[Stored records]

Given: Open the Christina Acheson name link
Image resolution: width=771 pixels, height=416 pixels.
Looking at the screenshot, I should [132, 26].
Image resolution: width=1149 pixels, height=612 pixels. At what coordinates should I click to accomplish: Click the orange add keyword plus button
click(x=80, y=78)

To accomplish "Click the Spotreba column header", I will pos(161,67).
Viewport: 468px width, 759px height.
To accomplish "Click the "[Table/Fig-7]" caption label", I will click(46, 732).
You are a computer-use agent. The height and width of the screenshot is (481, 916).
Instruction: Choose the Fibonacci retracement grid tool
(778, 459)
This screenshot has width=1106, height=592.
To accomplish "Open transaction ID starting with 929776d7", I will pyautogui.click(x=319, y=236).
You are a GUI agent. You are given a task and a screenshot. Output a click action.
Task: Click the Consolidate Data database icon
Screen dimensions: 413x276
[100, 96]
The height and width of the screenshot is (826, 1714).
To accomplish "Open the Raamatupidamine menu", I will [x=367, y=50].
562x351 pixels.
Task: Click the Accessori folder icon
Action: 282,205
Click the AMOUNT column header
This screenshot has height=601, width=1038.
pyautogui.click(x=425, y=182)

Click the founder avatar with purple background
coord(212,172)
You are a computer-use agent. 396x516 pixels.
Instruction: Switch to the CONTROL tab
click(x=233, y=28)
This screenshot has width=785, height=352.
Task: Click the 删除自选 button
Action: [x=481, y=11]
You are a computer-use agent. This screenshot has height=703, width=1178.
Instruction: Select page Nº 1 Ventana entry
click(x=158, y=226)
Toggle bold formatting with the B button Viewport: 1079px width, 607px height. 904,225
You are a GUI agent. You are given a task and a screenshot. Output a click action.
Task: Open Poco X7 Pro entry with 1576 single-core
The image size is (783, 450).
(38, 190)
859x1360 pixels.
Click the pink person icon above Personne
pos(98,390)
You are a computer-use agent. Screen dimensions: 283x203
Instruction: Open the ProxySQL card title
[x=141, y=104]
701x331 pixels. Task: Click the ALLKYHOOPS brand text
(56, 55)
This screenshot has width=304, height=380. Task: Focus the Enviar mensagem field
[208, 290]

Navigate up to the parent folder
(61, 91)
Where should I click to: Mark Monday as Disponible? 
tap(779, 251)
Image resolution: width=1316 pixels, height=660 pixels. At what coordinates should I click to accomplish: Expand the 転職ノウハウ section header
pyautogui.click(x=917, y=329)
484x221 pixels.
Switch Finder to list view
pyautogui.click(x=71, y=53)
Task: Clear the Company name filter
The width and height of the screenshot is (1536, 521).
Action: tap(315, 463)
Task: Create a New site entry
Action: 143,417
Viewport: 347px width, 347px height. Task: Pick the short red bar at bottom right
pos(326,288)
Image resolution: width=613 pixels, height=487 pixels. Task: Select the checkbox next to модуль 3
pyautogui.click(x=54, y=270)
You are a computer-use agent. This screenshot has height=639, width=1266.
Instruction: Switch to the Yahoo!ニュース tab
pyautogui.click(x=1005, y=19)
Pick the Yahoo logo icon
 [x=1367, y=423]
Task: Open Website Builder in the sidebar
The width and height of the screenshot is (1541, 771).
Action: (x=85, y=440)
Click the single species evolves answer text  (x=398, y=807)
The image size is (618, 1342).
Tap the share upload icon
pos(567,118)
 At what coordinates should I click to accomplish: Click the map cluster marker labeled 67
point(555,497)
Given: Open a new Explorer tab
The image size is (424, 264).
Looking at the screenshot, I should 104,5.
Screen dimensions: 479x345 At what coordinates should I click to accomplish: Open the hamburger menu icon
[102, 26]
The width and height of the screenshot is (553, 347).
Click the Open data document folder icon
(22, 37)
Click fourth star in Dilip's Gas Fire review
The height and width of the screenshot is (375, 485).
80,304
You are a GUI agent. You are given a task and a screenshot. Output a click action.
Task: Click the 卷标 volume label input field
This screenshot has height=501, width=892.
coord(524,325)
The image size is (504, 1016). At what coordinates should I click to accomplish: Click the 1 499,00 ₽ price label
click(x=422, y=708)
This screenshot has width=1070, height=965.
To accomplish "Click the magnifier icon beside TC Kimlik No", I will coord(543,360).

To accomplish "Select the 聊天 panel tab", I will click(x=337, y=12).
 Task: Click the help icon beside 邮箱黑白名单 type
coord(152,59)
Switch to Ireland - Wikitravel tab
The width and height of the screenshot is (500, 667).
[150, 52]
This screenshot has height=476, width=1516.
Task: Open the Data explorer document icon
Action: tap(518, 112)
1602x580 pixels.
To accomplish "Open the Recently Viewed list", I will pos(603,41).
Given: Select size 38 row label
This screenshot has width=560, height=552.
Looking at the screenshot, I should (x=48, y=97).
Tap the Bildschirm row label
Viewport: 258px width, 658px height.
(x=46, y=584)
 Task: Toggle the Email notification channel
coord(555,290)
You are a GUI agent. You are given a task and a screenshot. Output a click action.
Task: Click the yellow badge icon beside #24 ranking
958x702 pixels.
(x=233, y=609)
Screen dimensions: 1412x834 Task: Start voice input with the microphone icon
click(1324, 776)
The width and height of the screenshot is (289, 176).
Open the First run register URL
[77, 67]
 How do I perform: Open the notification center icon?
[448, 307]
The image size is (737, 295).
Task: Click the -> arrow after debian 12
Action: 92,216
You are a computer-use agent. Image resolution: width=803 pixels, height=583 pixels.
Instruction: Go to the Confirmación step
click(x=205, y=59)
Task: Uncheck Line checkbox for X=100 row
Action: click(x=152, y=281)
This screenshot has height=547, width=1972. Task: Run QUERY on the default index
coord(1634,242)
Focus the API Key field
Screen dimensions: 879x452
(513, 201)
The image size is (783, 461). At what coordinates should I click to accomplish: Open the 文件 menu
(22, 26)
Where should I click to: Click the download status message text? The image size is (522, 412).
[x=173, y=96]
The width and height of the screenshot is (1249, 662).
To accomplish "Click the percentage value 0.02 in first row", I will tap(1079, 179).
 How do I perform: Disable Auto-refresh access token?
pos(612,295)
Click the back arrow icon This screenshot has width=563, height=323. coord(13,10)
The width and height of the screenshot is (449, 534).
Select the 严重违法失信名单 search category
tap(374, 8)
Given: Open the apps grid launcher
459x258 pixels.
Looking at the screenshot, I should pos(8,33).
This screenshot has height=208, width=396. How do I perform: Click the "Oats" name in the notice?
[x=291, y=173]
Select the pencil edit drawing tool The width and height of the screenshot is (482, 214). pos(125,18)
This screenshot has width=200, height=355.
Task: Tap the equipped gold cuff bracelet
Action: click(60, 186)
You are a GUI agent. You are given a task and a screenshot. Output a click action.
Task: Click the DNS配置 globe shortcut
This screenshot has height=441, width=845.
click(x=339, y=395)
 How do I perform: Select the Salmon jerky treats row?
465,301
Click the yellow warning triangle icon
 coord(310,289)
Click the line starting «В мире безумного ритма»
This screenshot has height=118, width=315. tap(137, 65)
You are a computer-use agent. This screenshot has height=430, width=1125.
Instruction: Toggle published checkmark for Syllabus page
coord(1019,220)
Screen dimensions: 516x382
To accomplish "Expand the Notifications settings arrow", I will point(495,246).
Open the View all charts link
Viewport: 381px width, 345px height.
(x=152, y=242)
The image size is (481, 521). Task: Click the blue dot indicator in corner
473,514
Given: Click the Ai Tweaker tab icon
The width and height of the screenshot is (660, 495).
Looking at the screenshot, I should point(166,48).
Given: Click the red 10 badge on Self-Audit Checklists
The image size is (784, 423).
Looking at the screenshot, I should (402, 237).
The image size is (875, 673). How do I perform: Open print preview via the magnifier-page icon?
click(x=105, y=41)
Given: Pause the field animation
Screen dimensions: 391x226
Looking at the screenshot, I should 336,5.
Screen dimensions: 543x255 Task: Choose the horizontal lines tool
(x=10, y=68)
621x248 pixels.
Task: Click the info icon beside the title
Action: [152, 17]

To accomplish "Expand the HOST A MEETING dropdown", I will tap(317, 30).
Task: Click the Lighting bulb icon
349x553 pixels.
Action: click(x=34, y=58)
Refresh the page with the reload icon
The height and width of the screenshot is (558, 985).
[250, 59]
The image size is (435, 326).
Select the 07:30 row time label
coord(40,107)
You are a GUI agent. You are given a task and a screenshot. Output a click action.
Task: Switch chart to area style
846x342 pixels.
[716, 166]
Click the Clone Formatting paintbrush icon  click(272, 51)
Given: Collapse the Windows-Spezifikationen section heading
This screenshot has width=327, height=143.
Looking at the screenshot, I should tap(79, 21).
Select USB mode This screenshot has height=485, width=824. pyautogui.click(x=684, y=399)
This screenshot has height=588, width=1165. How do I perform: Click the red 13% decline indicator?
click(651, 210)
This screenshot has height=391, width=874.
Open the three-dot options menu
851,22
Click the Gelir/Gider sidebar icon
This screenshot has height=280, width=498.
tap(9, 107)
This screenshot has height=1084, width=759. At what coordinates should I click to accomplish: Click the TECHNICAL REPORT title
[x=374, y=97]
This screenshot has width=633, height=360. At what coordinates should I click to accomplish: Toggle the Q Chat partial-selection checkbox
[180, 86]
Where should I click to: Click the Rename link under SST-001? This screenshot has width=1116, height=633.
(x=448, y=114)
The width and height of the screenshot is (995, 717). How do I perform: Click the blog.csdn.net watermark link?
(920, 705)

Your task ::
Transcribe the records above exactly, beginning at the line that contains "Click the single" and ending with the line that contains "The width and height of the screenshot is (553, 347).", both included, and nothing else.

Answer for the task ::
Click the single species evolves answer text  (x=398, y=807)
The image size is (618, 1342).
Tap the share upload icon
pos(567,118)
 At what coordinates should I click to accomplish: Click the map cluster marker labeled 67
point(555,497)
Given: Open a new Explorer tab
The image size is (424, 264).
Looking at the screenshot, I should 104,5.
Screen dimensions: 479x345 At what coordinates should I click to accomplish: Open the hamburger menu icon
[102, 26]
The width and height of the screenshot is (553, 347).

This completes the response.